What to produce: Using the entries below, copy exactly each line from the line with "The height and width of the screenshot is (371, 650)." up to and including the line with "The image size is (652, 375).", with every picture left out.

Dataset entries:
++++++

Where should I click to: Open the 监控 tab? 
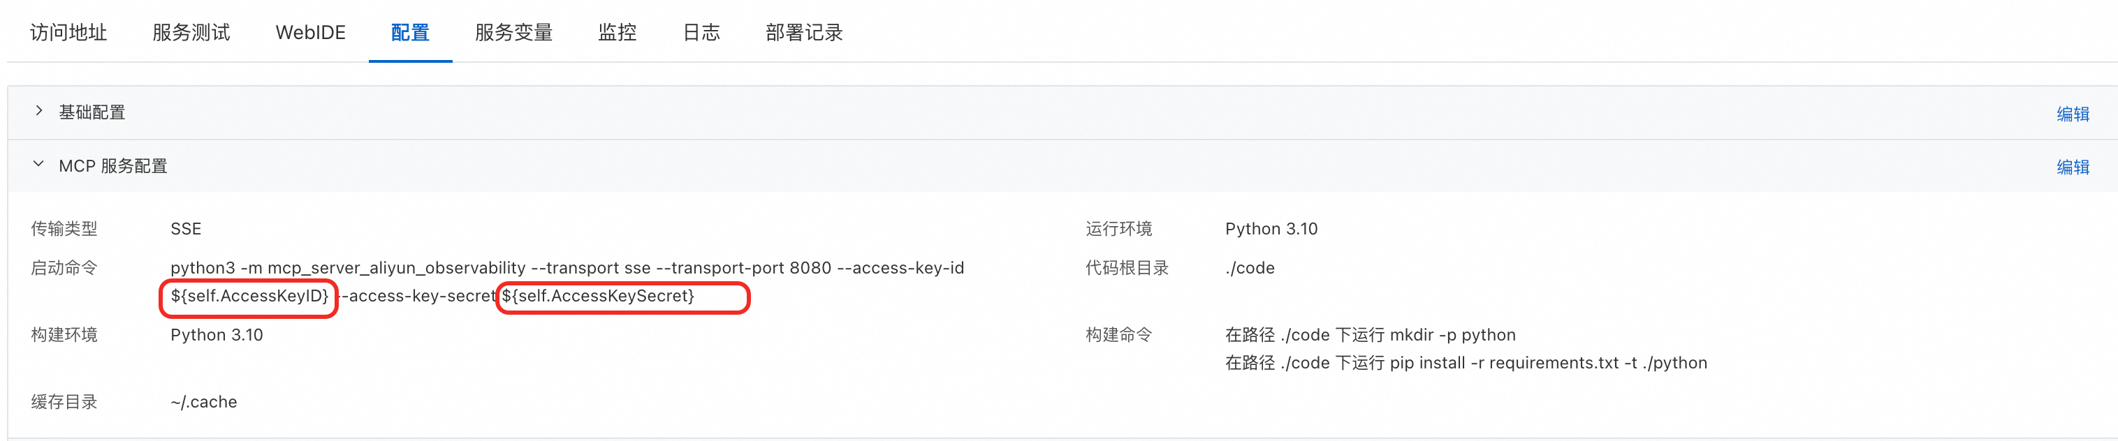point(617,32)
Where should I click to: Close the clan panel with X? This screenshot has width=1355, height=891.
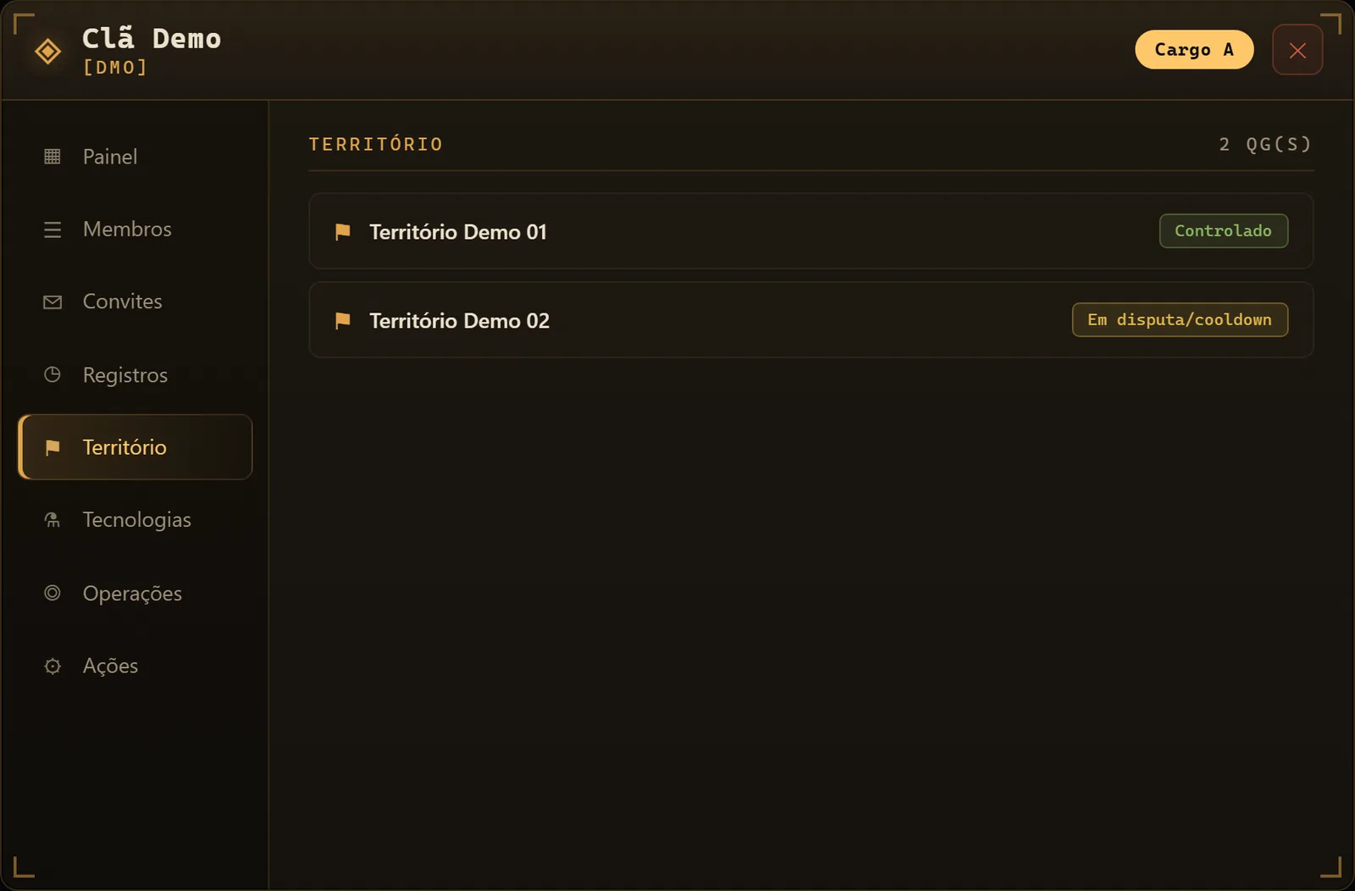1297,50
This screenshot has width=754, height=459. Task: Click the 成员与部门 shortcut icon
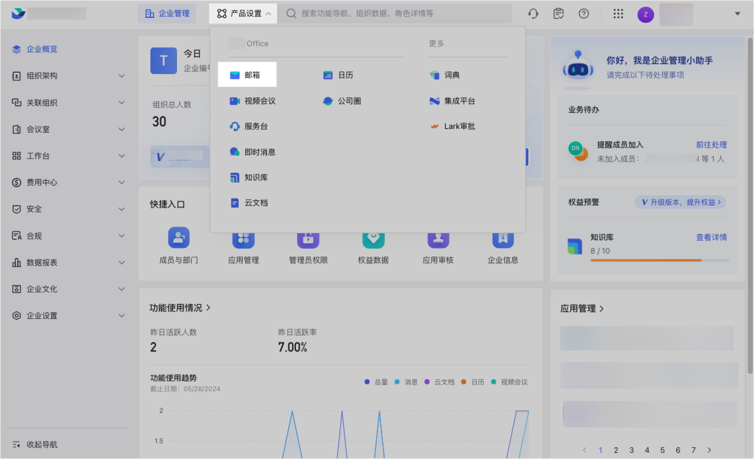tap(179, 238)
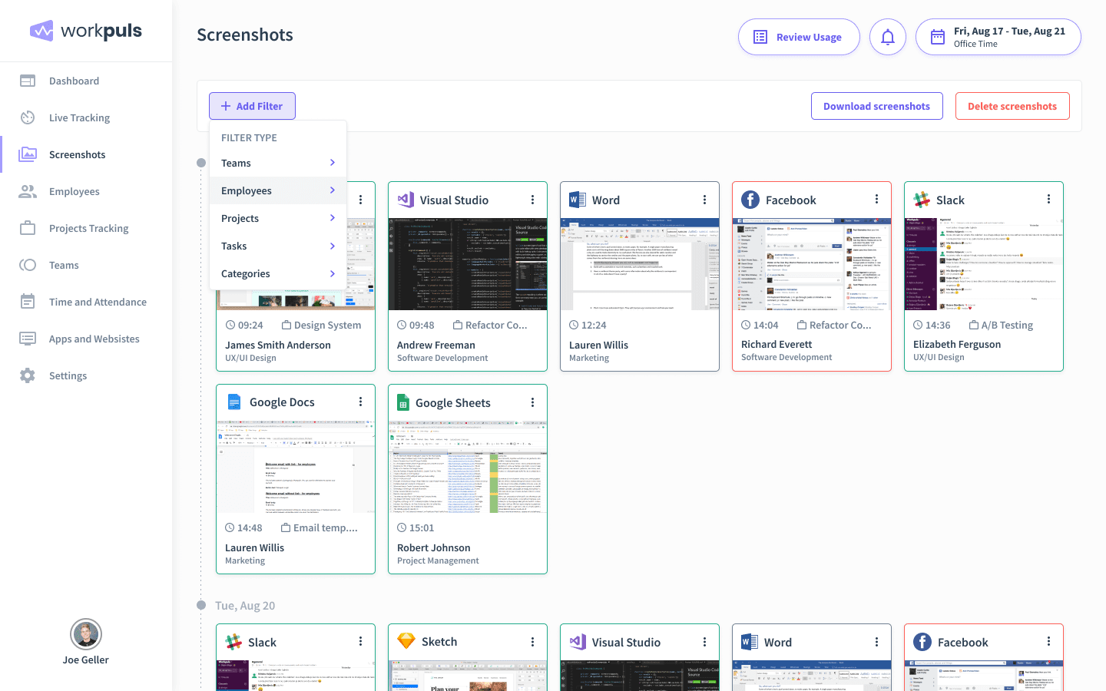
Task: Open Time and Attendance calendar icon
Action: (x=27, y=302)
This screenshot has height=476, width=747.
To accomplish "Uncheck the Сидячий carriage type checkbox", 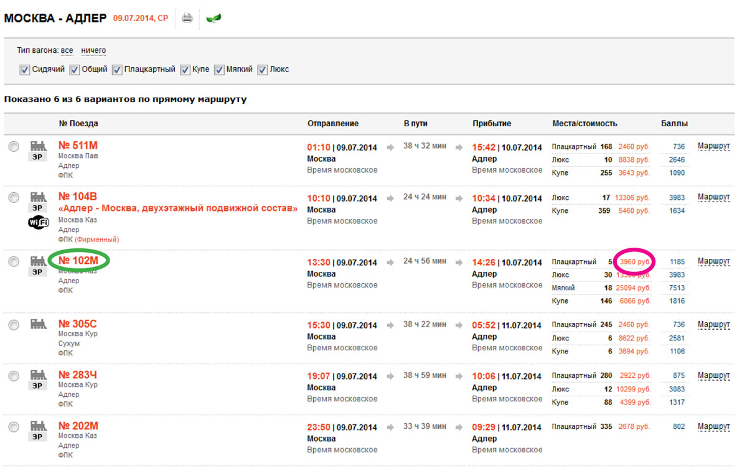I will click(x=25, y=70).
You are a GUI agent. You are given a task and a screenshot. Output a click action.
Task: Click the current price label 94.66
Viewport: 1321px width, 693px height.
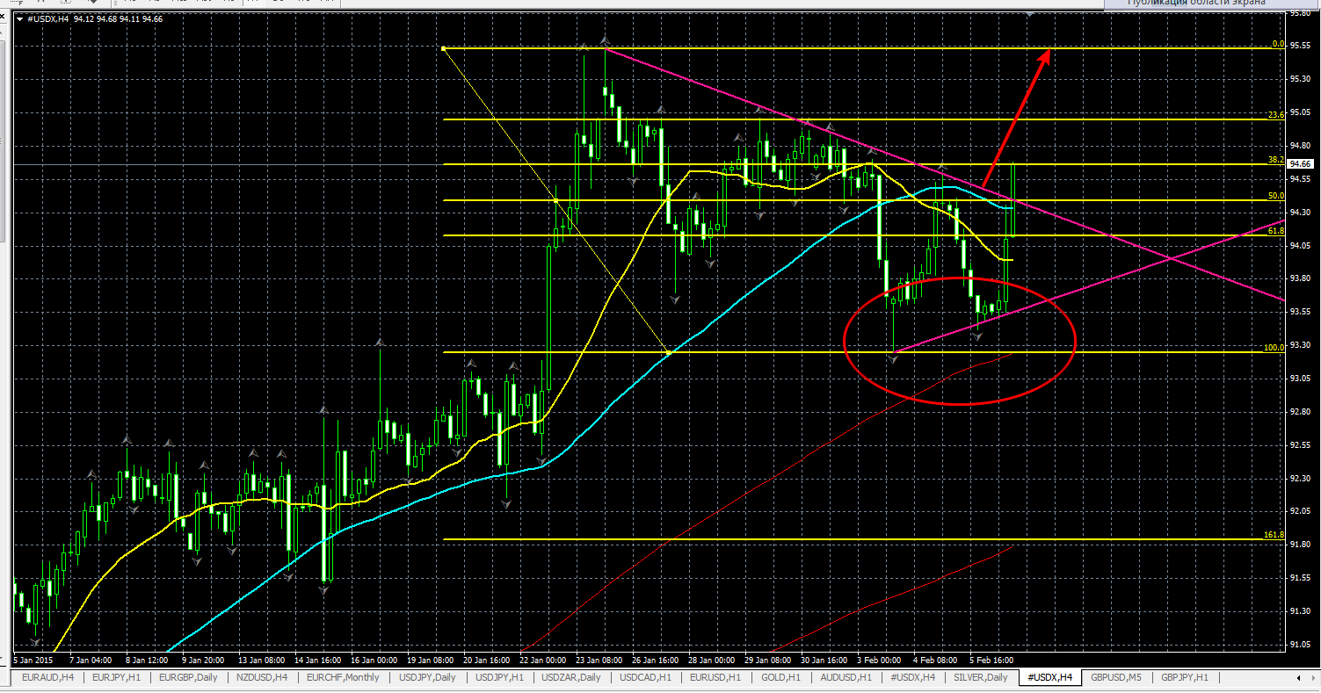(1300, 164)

++++++

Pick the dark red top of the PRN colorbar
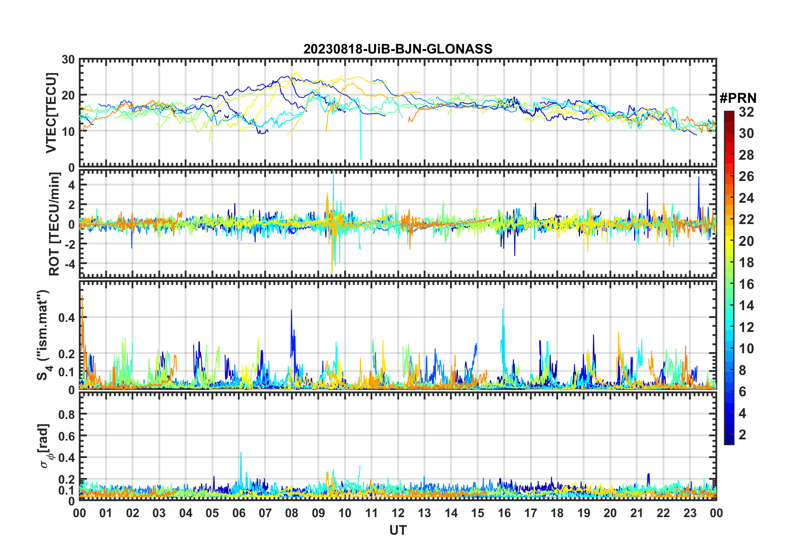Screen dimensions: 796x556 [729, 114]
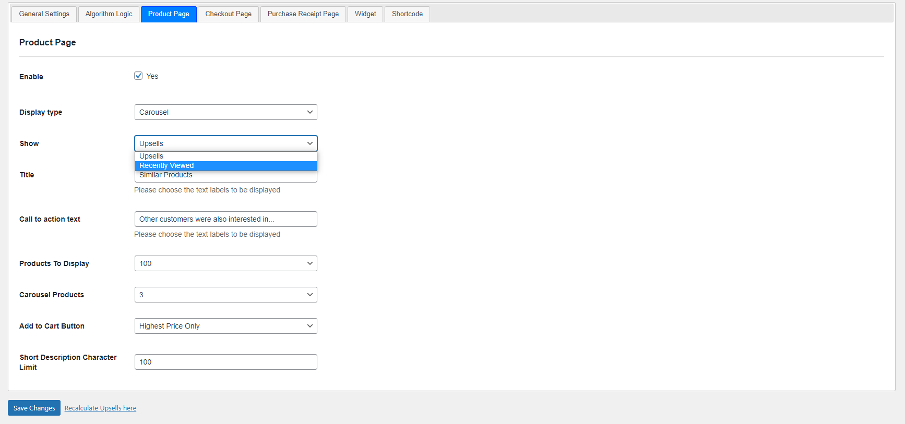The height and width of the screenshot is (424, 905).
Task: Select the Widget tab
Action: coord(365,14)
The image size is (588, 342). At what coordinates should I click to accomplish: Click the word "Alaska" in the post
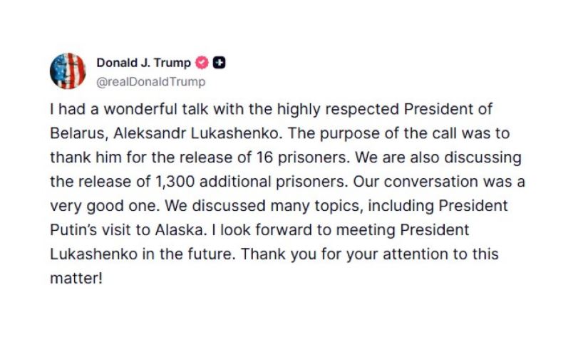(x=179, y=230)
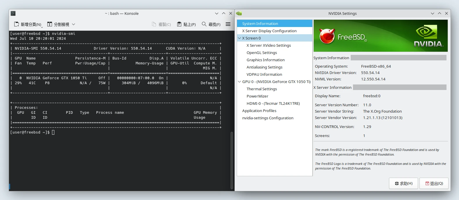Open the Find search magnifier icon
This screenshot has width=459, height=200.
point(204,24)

++++++

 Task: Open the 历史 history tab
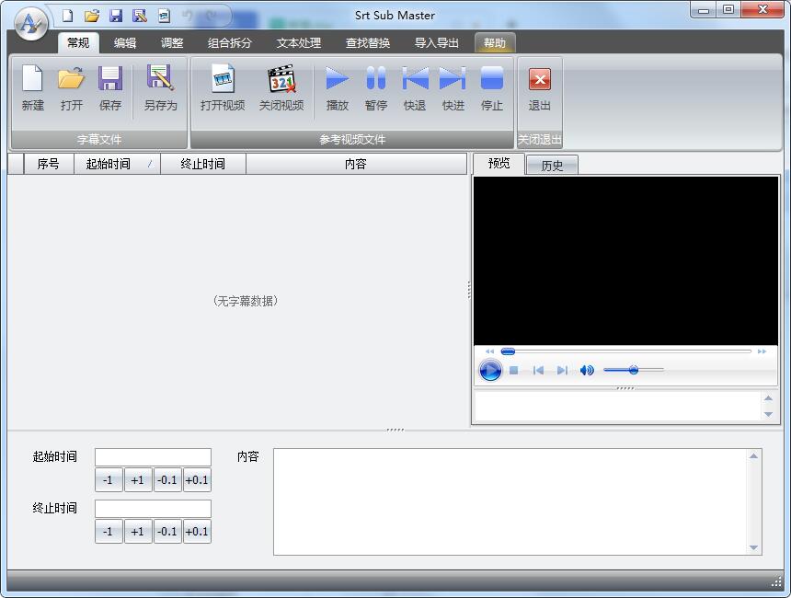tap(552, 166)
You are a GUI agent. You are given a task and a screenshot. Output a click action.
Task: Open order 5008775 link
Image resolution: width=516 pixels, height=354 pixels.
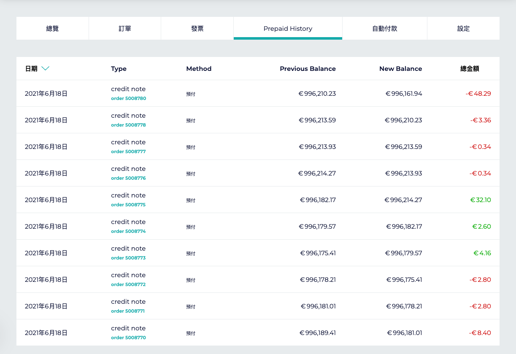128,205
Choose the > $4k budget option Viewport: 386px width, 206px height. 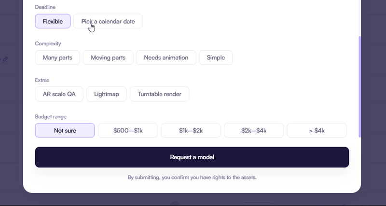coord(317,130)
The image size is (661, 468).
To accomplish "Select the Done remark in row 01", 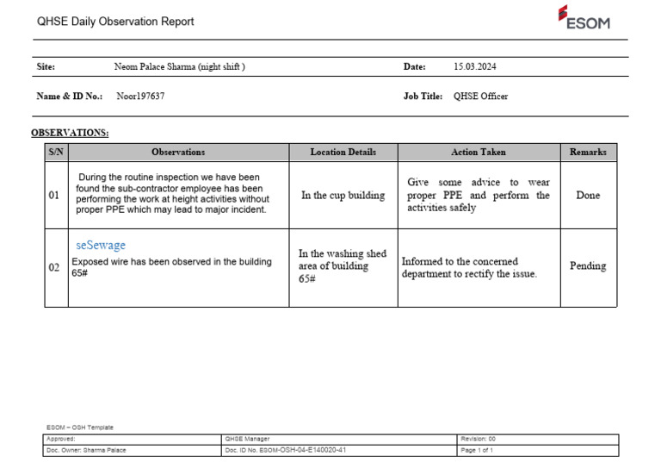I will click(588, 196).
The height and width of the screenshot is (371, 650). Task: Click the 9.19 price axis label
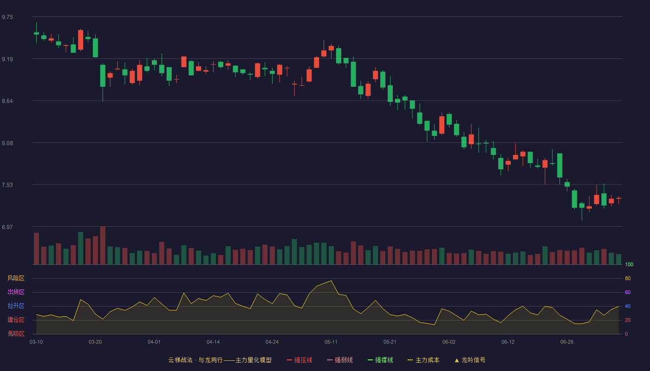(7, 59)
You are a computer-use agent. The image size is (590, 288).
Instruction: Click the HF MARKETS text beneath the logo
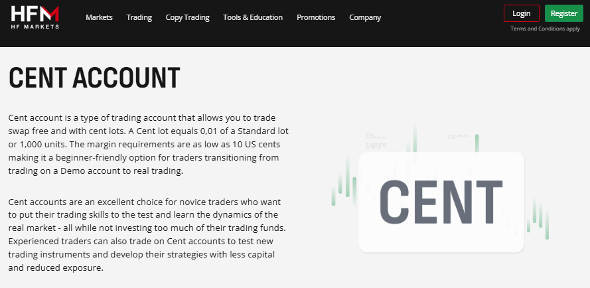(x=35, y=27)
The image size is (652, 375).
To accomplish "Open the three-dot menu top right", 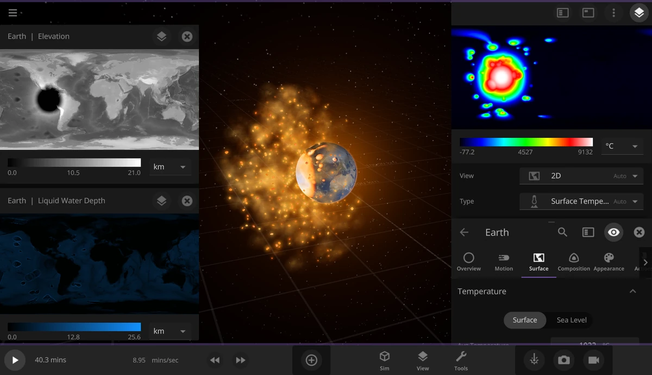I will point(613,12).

++++++

Reply:
The height and width of the screenshot is (371, 650). Task: Click the 9.19 price axis label
(7, 59)
You are a computer-use agent. The image size is (590, 288).
Instruction: Click the HF MARKETS text beneath the logo
(x=35, y=27)
The image size is (652, 375).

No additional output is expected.